Of the remaining mayoral candidates, Larry Scharlow (D) has a website, incumbent James Garner (D) a rental property trial balloon, little known challenger Bill Castile (D) a handful of yard signs, and Randy Hubbard (R) not a solitary public position on any topic at all, to date.
As an extension of a dialogue that we hope is emerging on these and other matters of importance, all candidates are invited to submit platforms and position papers to NA Confidential for publication, and if possible, further discussion.
See you around the neighborhood.

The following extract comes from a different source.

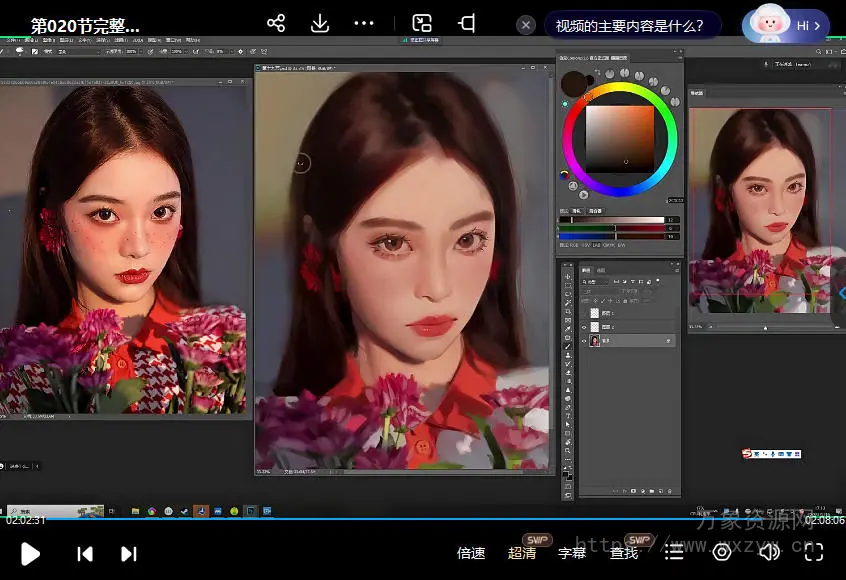Open the three-dot more options menu
Viewport: 846px width, 580px height.
[364, 24]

After all, it’s where we live.
I had many, many, many conversations and meetings with Doug about the problems of lack of building code ordinance enforcement and substandard rental housing during his last term as Mayor, and I still have all the correspondence, documents and newspaper articles about that (a rather large file), if anyone wants to review it.
ReplyDeleteAre you suggesting that (a) he showed awareness about these matters, and (b) did nothing? I'd like to see the dossier, if I ever have time.
ReplyDeleteI can't say that he did absolutely nothing, but there was a strong resistance to addressing problem housing on his part and that of his building commissioner, and he was made very much aware of the problems by a group of 16 of my neighbors.
ReplyDeleteYou'd have to go through the entire file to see the steps we took, the media coverage, the types of violations uncovered and the city's response. It's a lot of documentation.
Also during that same time, the Tribune ran an "Eyesore of the Week" photo, so the issue of substandard housing was certainly in the forefront then, as it still is now.
Doug was, however, a strong proponent of beautification projects. I could never quite determine why there was so much resistance to building code ordinance enforcement, since he strongly supported other projects to improve the city.
The only comment I have is that if Doug England is running for Mayor, New Albany must still have a chance to land a river boat casino.
ReplyDeleteHaving not been a resident of this side of the river during the last England administration, I really dont know much about how his terms played out as far as successes and/or shortcomings. Having since met him on a handful of occasions, he's certainly an interesting character, whom I find rather amusing and likeable. However, I cant imagine that listening is his forte - and I'm not being critical, just honest. He seems like a "take the bull by the horns" kind of fellow, cut from the same sort of cloth as Tom Galligan. Love 'em or hate 'em, those kid of guys always do seem to get lots of things done.